Your instructions: From the entries below, reproduce exactly the line containing "The width and height of the screenshot is (2576, 1246).", the line containing "Click the Chercher et remplacer button", and every line in between, with nothing added.

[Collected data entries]
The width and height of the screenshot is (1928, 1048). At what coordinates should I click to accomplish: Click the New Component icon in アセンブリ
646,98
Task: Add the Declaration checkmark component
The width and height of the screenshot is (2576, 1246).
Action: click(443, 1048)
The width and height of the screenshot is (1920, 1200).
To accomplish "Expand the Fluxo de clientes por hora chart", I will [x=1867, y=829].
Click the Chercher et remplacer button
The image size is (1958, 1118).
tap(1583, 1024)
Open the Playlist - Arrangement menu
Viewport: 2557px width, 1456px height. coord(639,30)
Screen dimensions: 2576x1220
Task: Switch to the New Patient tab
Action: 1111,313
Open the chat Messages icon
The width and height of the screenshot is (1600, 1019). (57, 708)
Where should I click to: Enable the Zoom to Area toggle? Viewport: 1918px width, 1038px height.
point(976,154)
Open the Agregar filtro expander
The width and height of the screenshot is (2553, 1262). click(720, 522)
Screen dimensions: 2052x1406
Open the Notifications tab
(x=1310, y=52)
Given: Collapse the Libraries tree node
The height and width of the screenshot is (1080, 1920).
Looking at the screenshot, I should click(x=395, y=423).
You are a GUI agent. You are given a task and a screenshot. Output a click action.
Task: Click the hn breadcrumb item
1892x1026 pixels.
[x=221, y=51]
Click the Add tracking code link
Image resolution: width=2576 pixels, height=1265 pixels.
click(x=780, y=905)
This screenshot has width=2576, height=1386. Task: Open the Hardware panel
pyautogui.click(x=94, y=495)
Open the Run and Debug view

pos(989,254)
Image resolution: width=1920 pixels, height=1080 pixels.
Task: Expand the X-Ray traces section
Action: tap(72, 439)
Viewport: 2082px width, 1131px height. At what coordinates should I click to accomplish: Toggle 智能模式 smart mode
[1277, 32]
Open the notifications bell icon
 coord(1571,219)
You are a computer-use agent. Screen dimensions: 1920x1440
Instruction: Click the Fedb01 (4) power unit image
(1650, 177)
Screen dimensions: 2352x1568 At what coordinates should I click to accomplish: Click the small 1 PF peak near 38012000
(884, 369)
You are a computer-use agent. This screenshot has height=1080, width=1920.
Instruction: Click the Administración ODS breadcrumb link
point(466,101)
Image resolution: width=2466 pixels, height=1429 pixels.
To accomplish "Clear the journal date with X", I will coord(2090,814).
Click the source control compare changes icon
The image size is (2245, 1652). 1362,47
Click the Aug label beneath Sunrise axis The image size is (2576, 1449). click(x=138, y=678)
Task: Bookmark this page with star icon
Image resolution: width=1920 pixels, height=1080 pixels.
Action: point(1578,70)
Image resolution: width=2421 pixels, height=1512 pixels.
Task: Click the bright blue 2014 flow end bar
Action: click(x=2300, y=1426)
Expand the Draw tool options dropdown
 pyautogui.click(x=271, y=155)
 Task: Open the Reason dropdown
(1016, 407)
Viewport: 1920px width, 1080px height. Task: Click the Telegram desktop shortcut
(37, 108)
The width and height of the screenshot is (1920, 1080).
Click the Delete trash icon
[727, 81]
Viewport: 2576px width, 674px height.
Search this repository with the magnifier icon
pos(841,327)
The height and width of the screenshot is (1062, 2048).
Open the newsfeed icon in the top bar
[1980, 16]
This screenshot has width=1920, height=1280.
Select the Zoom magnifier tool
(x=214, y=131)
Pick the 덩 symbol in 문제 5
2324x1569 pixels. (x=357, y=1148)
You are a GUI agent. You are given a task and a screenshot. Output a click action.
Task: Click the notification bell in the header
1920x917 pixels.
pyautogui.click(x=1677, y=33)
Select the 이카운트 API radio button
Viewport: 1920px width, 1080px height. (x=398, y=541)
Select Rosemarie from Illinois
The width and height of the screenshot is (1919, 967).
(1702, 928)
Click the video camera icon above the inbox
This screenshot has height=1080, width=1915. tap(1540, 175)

Reply:
The width and height of the screenshot is (2576, 1246).
Action: click(443, 1048)
The width and height of the screenshot is (1920, 1200).
To accomplish "Expand the Fluxo de clientes por hora chart", I will [x=1867, y=829].
Click the Chercher et remplacer button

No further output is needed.